床に座る瑶二は腹を抱えて笑い転げている。
「すっげー!早ぇー!」
「いらっしゃい、立夏」
奈津生はにっこりと笑っていて、立夏はしきりに目をしばたたく。
「草灯は…?」
「草灯ィー?いねぇーよ」
「は?だってさっき…」
「ああ。あれ?嘘。今日ってエイプリルフールじゃん?」
「それにしても立夏、おまえどこに居たんだよ?すっげー来るの早かったな」
「ホント。そんなに草灯が心配?」
ニヤニヤ笑う瑶二とクスクス笑う奈津生に、騙されたとわかって立夏はかーっと顔を赤くさせ、ミミを伏せる。

ユイコに騙された直後にまたしても。
そう思うと悔しくてたまらない。
それに草灯が心配で走って来たのかと言われ、すごく恥かしくなる。

「あ、おい、立夏」
立夏は無言で草灯の家を出た。
「…なんだ?あいつ」
「怒ったかな」
首を傾げる瑶二に奈津生は肩をすくめた。

* * *


「……て、ことがあって」
「なるほど」
ベッドの上で枕を抱える立夏から、不機嫌な理由を聞いて草灯は納得した。
今日は4月1日、エイプリルフールだ。
だからいきなり「おまえも騙しに来たのか」なんて疑いを掛けられたようだ。
2回も騙された後だとはいえ、エイプリルフールだからとはいえ、すっかり懐疑的になってるようだが、顔を見るなり疑ってくるあたりずい分と信用がないものだと草灯は思う。

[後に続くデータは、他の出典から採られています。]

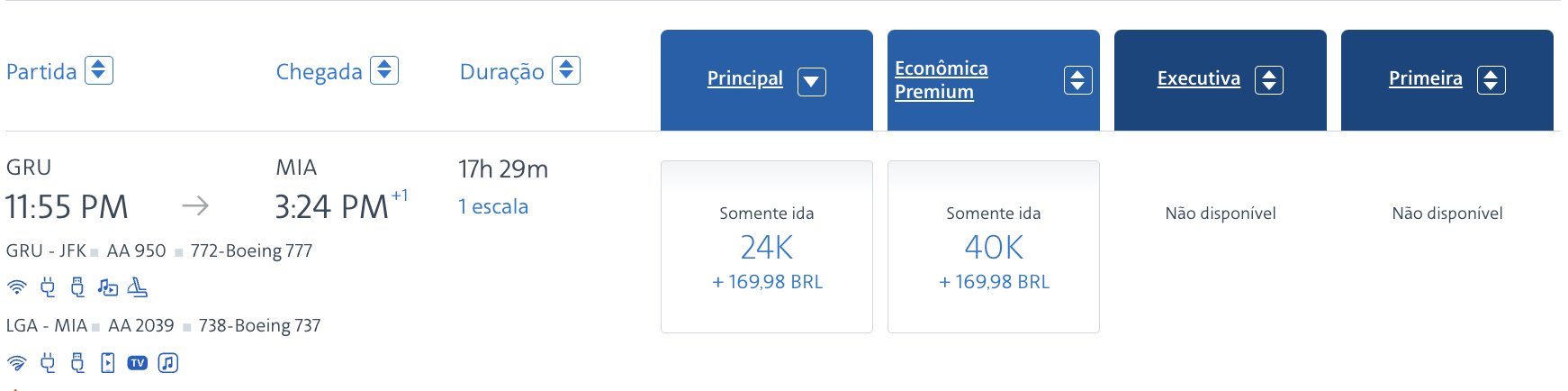Click the USB port icon on the GRU - JFK segment
1568x391 pixels.
click(77, 287)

ユイコにしてみたら、ほんのイタズラのつもりだったのだろうが、立夏にはシャレにならない冗談だった。
立夏は元から嘘が嫌いだと言っているし、友達にそんな嘘を、たとえイタズラでもされたら立夏が怒るのは当然の結果のようにも草灯は思う。
たしかに『ついていい嘘』と『シャレにならない冗談』というものはあるが、ユイコの嘘は少々悪質だったかも知れない。